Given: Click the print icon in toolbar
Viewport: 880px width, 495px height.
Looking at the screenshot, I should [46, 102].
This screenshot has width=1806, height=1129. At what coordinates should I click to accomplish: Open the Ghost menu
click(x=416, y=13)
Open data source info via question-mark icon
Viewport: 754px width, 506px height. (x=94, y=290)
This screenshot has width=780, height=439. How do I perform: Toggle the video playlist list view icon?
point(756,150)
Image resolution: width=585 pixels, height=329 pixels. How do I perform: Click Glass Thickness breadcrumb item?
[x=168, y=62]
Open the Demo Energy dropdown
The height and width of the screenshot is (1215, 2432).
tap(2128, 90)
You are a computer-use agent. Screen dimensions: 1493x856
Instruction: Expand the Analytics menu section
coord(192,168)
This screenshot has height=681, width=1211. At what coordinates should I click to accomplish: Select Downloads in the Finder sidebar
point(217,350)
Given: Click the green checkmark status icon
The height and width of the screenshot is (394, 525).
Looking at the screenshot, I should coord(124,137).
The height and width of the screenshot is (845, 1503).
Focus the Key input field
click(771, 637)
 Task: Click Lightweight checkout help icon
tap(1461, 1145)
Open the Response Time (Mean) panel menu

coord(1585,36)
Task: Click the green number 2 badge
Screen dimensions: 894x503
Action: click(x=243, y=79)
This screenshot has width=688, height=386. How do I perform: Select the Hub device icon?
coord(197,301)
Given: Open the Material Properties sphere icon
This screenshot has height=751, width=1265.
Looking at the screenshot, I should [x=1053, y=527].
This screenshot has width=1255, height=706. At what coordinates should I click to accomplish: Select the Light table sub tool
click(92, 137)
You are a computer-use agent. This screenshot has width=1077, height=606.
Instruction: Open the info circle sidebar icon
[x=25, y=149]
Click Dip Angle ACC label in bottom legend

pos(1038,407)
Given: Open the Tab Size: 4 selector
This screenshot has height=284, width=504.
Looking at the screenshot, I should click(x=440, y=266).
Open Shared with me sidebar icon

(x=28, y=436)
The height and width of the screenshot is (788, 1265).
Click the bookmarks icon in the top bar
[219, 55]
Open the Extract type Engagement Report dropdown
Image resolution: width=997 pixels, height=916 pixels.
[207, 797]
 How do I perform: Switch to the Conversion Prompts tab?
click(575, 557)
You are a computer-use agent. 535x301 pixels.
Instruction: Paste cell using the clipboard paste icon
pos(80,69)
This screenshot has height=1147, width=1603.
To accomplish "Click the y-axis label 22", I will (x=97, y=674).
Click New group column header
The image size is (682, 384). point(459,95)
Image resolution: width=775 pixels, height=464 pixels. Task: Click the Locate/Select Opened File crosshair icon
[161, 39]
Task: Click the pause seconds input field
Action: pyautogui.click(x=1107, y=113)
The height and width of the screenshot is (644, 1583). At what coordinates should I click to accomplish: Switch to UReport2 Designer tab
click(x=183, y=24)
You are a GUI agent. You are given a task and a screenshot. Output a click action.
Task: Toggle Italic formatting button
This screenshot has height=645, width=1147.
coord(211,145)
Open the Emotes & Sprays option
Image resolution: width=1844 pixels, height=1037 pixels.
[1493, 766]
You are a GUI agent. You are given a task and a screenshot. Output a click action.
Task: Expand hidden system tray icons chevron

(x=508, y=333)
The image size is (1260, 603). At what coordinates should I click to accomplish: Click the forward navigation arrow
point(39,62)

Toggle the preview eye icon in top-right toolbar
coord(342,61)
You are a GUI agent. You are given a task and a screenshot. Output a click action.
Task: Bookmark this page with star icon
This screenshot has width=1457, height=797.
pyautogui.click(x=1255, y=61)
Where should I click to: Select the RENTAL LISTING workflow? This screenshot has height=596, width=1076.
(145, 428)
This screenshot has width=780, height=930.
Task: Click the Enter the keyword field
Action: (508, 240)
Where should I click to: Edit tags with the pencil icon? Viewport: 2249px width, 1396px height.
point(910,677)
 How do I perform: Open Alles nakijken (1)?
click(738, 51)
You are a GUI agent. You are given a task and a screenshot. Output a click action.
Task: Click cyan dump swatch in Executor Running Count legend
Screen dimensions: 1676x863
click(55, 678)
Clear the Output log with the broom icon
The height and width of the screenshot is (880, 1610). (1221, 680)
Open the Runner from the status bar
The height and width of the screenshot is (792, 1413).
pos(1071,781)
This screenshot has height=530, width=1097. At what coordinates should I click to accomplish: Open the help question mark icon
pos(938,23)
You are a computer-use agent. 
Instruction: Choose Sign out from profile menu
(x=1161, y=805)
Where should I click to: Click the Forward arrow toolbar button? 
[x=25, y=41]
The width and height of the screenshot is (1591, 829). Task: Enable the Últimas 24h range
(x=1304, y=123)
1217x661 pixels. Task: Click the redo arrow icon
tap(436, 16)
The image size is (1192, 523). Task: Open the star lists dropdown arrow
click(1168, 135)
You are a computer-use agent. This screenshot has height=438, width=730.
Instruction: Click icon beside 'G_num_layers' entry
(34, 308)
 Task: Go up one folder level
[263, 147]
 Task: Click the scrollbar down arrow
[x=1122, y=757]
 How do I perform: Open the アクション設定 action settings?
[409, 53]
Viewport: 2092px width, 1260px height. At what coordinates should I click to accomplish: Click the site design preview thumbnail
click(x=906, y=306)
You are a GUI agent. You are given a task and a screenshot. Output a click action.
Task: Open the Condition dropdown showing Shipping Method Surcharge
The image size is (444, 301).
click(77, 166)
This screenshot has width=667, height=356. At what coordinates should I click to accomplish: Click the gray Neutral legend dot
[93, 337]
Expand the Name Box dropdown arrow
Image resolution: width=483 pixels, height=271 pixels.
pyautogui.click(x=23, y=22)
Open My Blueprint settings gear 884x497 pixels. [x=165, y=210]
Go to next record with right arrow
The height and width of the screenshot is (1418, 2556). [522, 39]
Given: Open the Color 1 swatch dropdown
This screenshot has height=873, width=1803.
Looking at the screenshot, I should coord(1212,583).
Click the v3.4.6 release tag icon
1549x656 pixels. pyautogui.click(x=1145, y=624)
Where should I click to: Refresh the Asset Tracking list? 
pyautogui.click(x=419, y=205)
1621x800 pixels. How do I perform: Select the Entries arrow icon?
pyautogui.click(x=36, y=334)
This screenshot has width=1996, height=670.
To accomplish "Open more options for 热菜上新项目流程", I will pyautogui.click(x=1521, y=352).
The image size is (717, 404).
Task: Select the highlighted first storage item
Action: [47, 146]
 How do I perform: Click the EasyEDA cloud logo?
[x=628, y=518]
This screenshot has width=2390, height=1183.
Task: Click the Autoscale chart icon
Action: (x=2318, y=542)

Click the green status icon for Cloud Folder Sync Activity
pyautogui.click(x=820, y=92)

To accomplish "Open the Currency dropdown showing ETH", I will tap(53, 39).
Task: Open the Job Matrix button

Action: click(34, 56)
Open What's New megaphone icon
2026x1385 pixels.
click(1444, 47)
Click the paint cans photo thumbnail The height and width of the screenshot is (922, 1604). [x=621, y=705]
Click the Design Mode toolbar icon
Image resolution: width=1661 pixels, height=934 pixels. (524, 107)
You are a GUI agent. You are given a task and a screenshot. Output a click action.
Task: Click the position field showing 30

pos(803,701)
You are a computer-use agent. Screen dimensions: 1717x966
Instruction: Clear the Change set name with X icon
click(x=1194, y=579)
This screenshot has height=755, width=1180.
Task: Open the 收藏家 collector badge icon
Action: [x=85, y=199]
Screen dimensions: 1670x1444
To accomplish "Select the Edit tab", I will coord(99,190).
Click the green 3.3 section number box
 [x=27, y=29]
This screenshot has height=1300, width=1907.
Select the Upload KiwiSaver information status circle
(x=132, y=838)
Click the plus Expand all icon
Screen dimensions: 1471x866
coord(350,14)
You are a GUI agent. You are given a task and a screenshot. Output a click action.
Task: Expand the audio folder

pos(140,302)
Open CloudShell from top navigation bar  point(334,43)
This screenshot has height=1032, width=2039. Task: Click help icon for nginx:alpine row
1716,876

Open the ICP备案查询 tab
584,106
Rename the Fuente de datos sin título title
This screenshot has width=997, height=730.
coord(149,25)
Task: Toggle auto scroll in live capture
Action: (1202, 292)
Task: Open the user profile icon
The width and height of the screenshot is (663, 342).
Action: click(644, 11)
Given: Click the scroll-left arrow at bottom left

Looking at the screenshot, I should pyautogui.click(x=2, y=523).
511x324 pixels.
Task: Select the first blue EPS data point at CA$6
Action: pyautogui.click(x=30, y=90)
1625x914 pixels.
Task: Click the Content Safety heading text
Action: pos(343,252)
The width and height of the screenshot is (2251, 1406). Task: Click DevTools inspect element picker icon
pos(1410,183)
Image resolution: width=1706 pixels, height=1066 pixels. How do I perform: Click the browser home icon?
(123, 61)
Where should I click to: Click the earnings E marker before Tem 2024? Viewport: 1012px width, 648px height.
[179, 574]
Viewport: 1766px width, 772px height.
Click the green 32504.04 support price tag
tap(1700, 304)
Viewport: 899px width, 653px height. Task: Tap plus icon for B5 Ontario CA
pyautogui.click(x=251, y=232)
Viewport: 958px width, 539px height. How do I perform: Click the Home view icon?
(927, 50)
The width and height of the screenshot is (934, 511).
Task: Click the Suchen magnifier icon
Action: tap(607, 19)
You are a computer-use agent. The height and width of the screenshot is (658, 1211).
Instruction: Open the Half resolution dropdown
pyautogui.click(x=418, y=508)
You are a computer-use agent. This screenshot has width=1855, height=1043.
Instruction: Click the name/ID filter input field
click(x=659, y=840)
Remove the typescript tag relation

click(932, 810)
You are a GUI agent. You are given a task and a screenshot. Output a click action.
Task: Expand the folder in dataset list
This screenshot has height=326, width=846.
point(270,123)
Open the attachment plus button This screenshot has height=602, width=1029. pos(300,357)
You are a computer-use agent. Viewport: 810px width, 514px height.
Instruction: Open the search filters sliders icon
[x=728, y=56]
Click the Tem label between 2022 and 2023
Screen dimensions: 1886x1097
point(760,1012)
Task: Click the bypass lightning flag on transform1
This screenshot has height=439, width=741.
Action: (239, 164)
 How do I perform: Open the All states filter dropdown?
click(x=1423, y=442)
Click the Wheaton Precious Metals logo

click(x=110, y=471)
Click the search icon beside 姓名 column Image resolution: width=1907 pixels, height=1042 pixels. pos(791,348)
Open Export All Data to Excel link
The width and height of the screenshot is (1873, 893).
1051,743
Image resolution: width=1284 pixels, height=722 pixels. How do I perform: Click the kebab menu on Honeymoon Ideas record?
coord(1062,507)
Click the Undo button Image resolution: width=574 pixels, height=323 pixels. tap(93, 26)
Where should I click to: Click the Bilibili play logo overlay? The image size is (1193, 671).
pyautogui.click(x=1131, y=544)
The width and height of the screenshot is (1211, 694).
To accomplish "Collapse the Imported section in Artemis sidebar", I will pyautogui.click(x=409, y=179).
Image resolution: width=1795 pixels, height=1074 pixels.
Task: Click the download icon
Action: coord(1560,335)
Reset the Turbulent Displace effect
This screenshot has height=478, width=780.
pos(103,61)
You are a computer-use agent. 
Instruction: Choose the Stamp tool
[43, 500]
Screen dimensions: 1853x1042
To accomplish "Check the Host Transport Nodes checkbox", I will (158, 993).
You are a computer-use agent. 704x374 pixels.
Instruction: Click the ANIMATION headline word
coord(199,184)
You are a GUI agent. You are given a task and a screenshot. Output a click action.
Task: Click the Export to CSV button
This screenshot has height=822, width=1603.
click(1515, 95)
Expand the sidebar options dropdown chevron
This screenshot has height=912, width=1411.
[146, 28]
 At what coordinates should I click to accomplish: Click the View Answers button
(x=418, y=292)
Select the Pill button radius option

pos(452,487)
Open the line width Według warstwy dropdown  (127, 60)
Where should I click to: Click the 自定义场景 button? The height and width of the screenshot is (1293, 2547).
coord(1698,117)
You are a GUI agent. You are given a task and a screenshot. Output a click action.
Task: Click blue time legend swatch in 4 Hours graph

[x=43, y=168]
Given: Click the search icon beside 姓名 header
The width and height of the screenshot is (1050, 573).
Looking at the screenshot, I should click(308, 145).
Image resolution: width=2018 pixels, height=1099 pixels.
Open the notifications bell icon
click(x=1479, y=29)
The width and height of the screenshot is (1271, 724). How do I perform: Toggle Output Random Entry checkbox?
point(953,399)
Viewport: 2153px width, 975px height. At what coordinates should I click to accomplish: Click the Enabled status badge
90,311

■ Aim of the exercise: For the data above, state how many lines contain "Export"; the number is the whole answer.

■ Exercise output: 2